The UK government, along with 14 other member states, negotiated an opt-out from the directive. The European Parliament voted in December 2008 to cancel the opt-out, but MEPs' conciliation talks with EU ministers later failed to produce a new deal on the directive. A key sticking point was how to define on-call time - whether it should count as working time.
So the current directive and opt-out remain in force. It is up to the European Commission to decide whether to draft a revised directive. Many argue that a revision is overdue, because several European Court of Justice rulings affect how the directive is implemented.
The UK government, which wants to keep the opt-out, is at odds with a majority of Labour MEPs, who want to scrap it.
In January 2009 the European Parliament voted in favour of proposals from the Commission to tighten rules on pesticide use and ban at least 22 chemicals deemed harmful to humans. EU governments have not yet approved the rules.
The draft law would ban substances that can cause cancer or that can harm human reproduction or hormones. In addition, any use of pesticides near schools, parks or hospitals would be either banned or severely restricted. Large-scale aerial crop-spraying would also be banned.
Many UK farmers and some British MEPs question the science behind the legislation and say it would unfairly hurt UK agriculture.
MEPs approved legislation in 2006 to standardise food product labels to prevent misleading claims. The new rules target the use of health or nutritional claims, such as "low fat", "high fibre" and "helps lower cholesterol".
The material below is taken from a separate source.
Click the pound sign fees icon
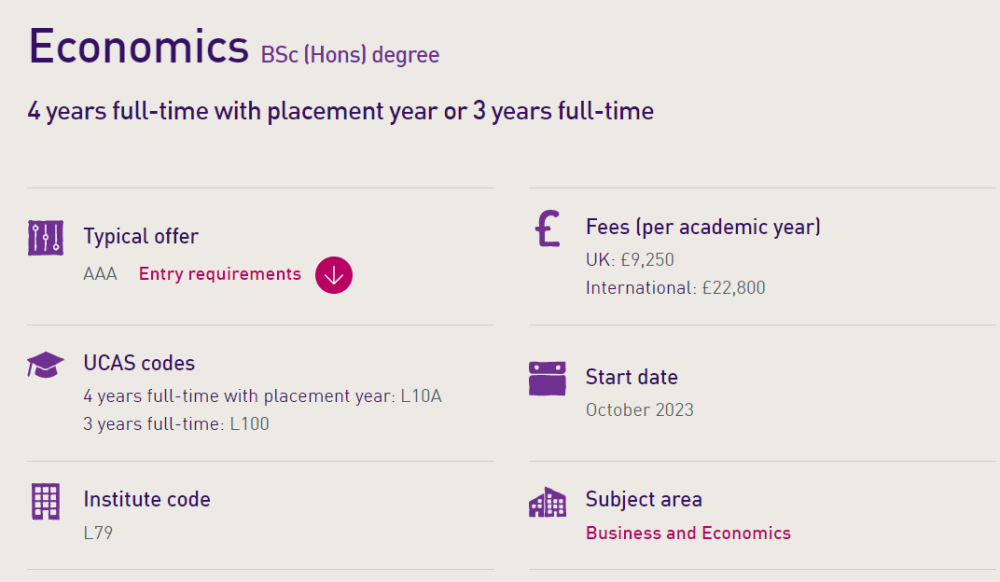This screenshot has height=582, width=1000. coord(547,229)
The legislation bans vague claims for foods, such as "preserves youth", along with slimming or weight control claims and health claims on beverages with more than 1.2% alcohol content.
All-inclusive air fares
In July 2008 MEPs voted to make airlines display the taxes and charges that passengers have to pay, to stop the misleading offers of bargain basement flights.
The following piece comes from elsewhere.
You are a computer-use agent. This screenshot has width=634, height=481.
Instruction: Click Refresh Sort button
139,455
Airlines are now obliged to give comprehensive information on air fares, including on the internet. Parliament widened the pricing transparency to include all flights departing from airports in the EU, regardless of destination.
Rules establishing an EU-wide procedure for handling illegal immigrants were approved by MEPs in June 2008 and are expected to become law in 2010.
The rules say illegal immigrants can be detained for up to 18 months and face a five-year re-entry ban.
However, they will not automatically apply in Denmark, Ireland and the UK because these countries have negotiated opt-outs.